Halloween is fast approaching and I have the simplest of recipes for you!
To me, one of the best things about the Halloween season is inviting friends over for a party and any good party requires nibbles. One of my favourite finger foods are homemade sausage rolls. A very British thing.
They take all of 10 minutes to make and blow shop bought ones out of the water. I was going to say knock them out the ball park but I think that’s one of my Americanisms coming through so thought I had best Anglify it. Either way, you get the picture – they’re awesome. This is a little Halloween twist on the traditional roll and instead of wrapping the sausage in a sheet of pastry you ‘mummify’ it.
This isn’t so much a recipe as an assembly of ingredients so there’s no excuses. Get them made!
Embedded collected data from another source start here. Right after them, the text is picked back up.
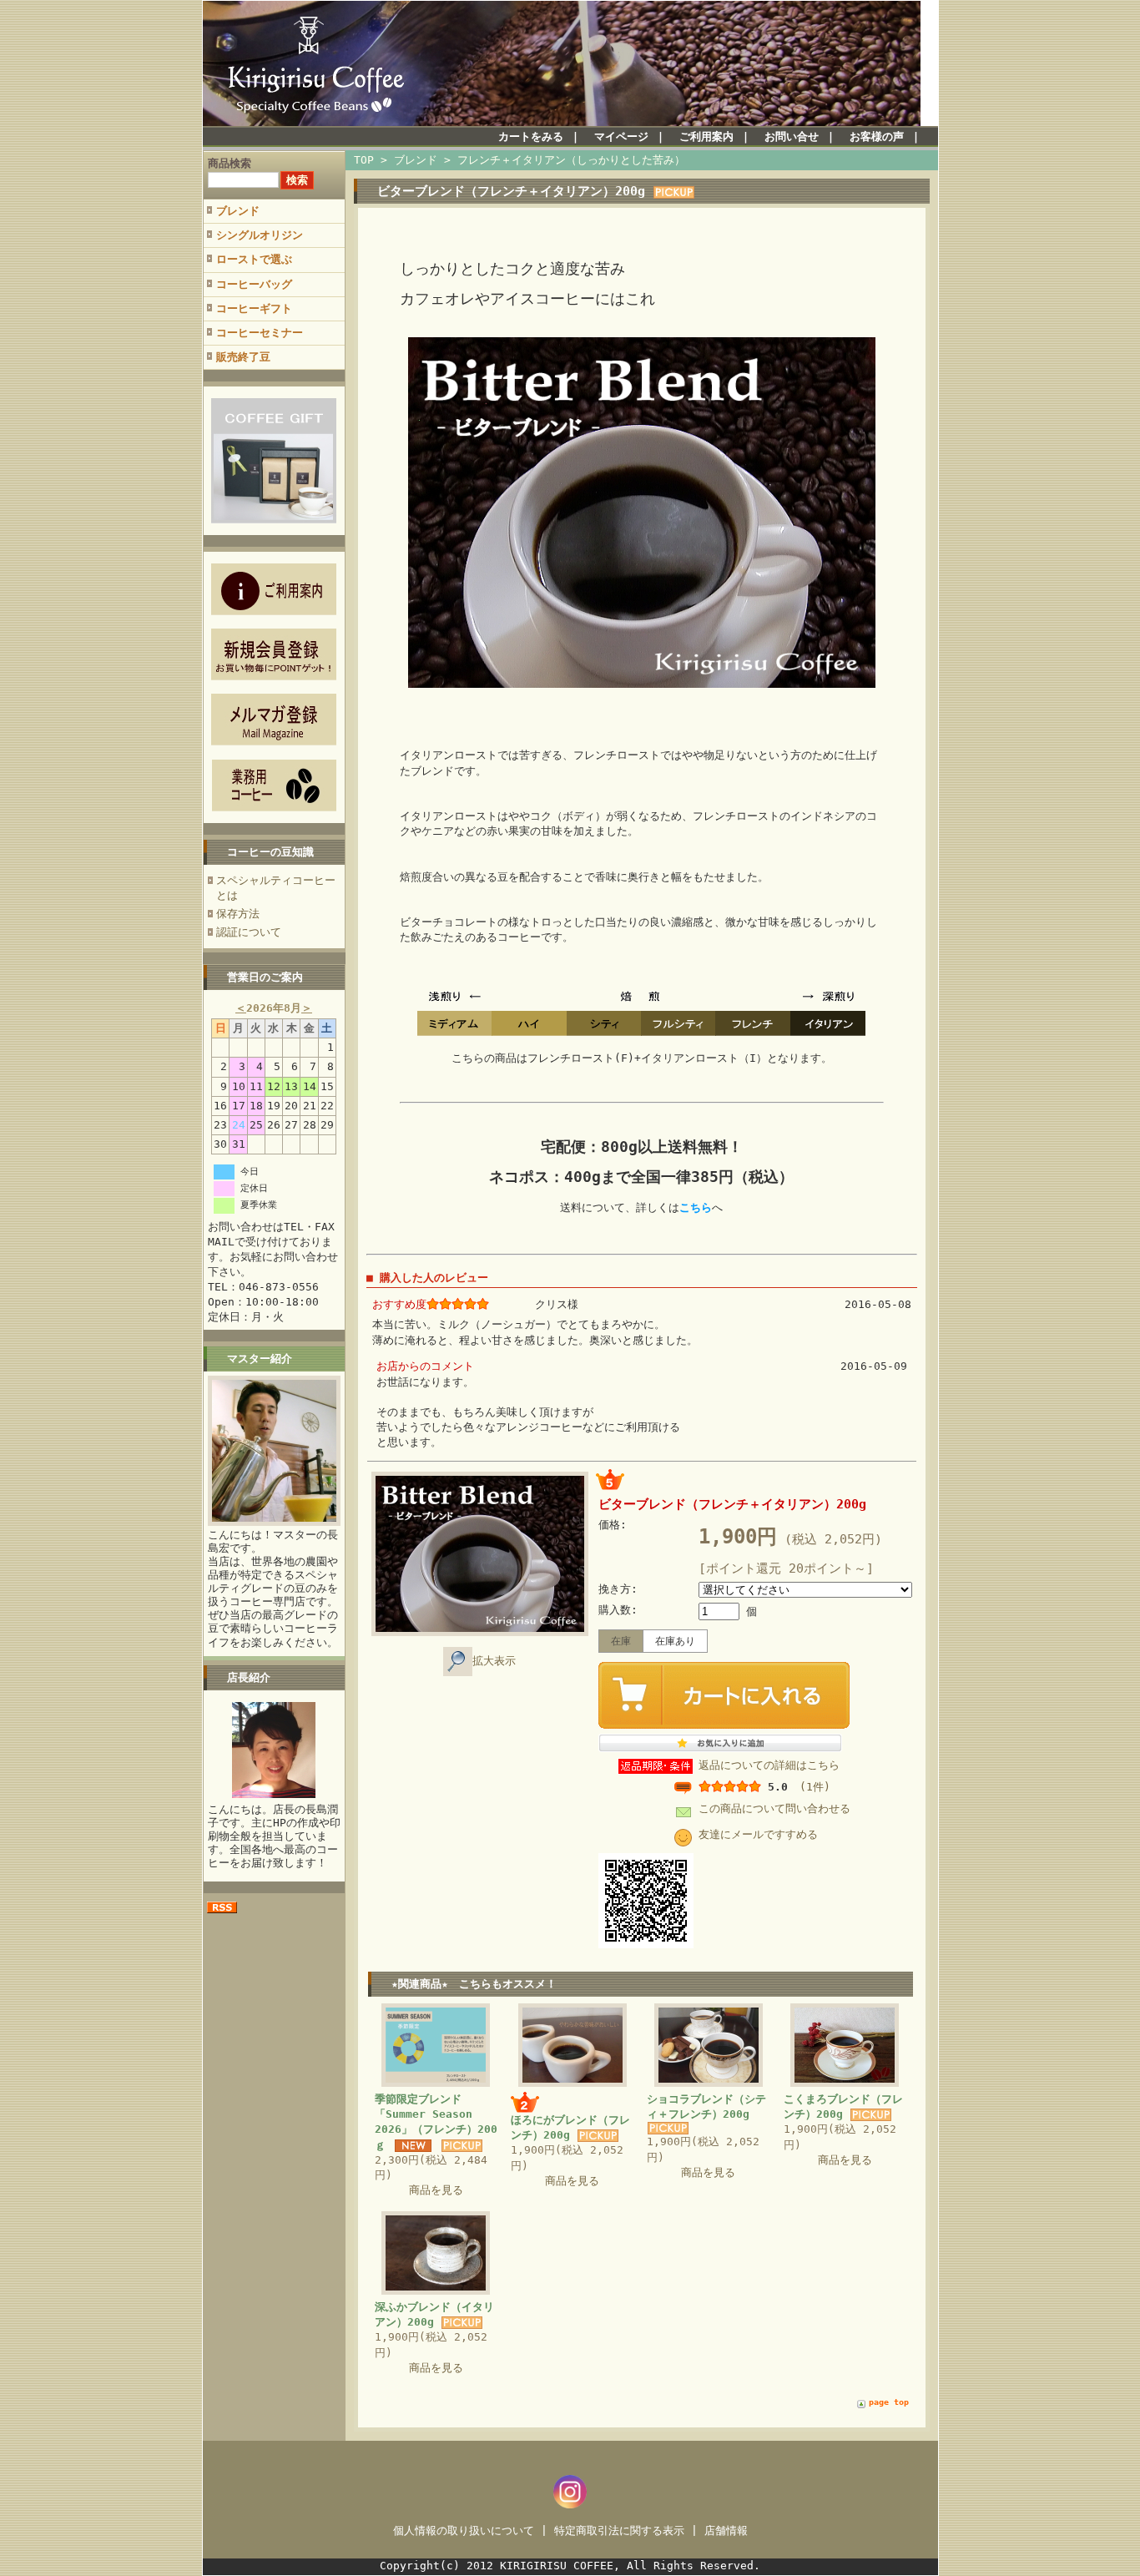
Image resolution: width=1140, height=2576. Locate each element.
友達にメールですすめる (758, 1834)
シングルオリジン (259, 235)
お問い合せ (791, 136)
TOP (364, 160)
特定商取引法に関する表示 (619, 2530)
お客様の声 (877, 136)
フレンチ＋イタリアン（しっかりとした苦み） (571, 160)
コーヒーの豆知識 (270, 852)
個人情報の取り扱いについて (463, 2530)
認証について (248, 932)
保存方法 (238, 913)
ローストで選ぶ (254, 259)
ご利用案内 (706, 136)
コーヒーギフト (254, 308)
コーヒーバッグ (254, 284)
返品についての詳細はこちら (769, 1765)
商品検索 (229, 163)
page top (889, 2402)
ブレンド (238, 211)
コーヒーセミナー (259, 332)
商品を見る (436, 2190)
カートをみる (530, 136)
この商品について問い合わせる (774, 1808)
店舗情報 (726, 2530)
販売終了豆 (243, 357)
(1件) (815, 1786)
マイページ (621, 136)
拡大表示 (494, 1660)
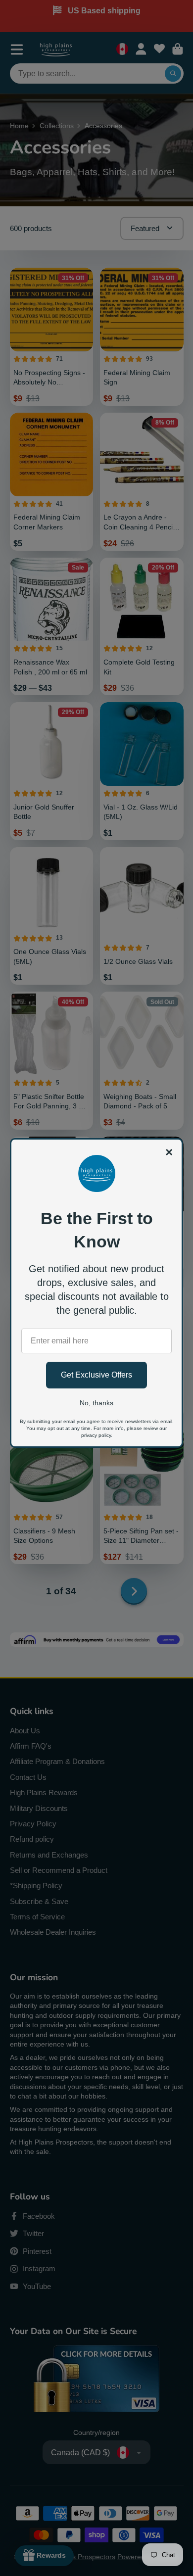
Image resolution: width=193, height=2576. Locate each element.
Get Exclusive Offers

1 Pack shop bought puff pastry
1 Pack of sausages (your choice – I always use plain pork ones)
1 Egg (beaten)
To Make Mummified Sausages:
1. Sprinkle a little plain flour onto a work surface and roll the pastry out until you have a long rectangular strip of pastry. Slice into thin strips about 1cm thick. These will be the bandages to wrap around the sausages.
2. Take the skin off of the sausages and roll the meat out in a little flour. A third of the way from the bottom of the sausage, make a slice to create two legs. Take a second sausage and cut into two. Attach these where the arms should be. This creates the body. Repeat this until you have used up all the sausages.
3. Wrap the sausage bodies in strips of pastry to look like bandages. They don’t need to be neat, higgledy piggledy works just fine for these!
4. Egg wash each of your mummies and place onto a floured baking tray and place in a preheated oven at 180C(fan oven)/350F for 15-20 minutes until the pastry is golden.
5. Best enjoyed fresh from the oven but still very good cold.
To Make The Traditional Recipe:
1. Sprinkle a little plain flour onto a work surface, cut your pastry into two halves and roll each half out until you have a long rectangular strip of pastry about 5mm thick and 3 inches wide.
2. Take the skin off of the sausages and roll the meat out in a little flour until roughly the thickness of your thumb.
3. Lay the sausages down the middle of the pastry strip from one end to the other, then brush the beaten egg along one edge of the pastry.
4. Fold the other side of the pastry over onto the egg washed edge and use a fork to seal. Then give the roll an egg wash.
5. Cut each of the rectangular rolls into individual sausage rolls, whatever size you like.
6. Place the sausage rolls onto a floured baking tray and place in a preheated oven at 180C(fan oven)/350F for 15-20 minutes until the pastry is golden.